§ **INSTRUCTIONS TO FOLLOW**: The data below is to be returned in full and exactly.

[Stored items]
------------------------------------

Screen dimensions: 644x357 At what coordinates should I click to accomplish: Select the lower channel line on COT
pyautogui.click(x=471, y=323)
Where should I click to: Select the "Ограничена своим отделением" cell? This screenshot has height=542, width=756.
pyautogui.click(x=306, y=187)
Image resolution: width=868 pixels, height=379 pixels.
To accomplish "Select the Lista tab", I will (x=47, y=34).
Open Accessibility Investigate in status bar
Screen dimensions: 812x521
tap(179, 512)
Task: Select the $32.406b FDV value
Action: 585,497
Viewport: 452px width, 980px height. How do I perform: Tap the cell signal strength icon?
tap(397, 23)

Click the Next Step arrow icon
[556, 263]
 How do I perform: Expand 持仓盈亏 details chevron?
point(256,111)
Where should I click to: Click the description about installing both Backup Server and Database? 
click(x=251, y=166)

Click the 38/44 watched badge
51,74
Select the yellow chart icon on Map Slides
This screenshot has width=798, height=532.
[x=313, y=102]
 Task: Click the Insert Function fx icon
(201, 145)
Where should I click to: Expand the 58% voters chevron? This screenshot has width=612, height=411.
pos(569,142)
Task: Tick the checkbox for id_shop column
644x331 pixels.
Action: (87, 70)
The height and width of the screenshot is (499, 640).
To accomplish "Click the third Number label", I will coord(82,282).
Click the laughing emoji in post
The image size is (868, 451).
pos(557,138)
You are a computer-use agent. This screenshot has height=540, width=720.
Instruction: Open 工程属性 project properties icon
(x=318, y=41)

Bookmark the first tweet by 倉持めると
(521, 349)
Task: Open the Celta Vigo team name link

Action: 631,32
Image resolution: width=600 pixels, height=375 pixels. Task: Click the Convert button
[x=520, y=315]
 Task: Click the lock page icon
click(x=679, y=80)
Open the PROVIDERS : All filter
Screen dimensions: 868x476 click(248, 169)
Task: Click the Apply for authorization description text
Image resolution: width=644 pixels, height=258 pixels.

------------------------------------

§ **SOLVED EXERCISE**:
Screen dimensions: 644x357 At what coordinates should I click to accomplish: Select the lower channel line on COT
pyautogui.click(x=471, y=323)
Where should I click to: Select the "Ограничена своим отделением" cell? This screenshot has height=542, width=756.
pyautogui.click(x=306, y=187)
Image resolution: width=868 pixels, height=379 pixels.
To accomplish "Select the Lista tab", I will (x=47, y=34).
Open Accessibility Investigate in status bar
Screen dimensions: 812x521
tap(179, 512)
Task: Select the $32.406b FDV value
Action: 585,497
Viewport: 452px width, 980px height. How do I perform: Tap the cell signal strength icon?
tap(397, 23)

Click the Next Step arrow icon
[556, 263]
 How do I perform: Expand 持仓盈亏 details chevron?
point(256,111)
Where should I click to: Click the description about installing both Backup Server and Database? 
click(x=251, y=166)

Click the 38/44 watched badge
51,74
Select the yellow chart icon on Map Slides
This screenshot has width=798, height=532.
[x=313, y=102]
 Task: Click the Insert Function fx icon
(201, 145)
Where should I click to: Expand the 58% voters chevron? This screenshot has width=612, height=411.
pos(569,142)
Task: Tick the checkbox for id_shop column
644x331 pixels.
Action: (87, 70)
The height and width of the screenshot is (499, 640).
To accomplish "Click the third Number label", I will coord(82,282).
Click the laughing emoji in post
The image size is (868, 451).
pos(557,138)
You are a computer-use agent. This screenshot has height=540, width=720.
Instruction: Open 工程属性 project properties icon
(x=318, y=41)

Bookmark the first tweet by 倉持めると
(521, 349)
Task: Open the Celta Vigo team name link

Action: 631,32
Image resolution: width=600 pixels, height=375 pixels. Task: Click the Convert button
[x=520, y=315]
 Task: Click the lock page icon
click(x=679, y=80)
Open the PROVIDERS : All filter
Screen dimensions: 868x476 click(248, 169)
Task: Click the Apply for authorization description text
Image resolution: width=644 pixels, height=258 pixels.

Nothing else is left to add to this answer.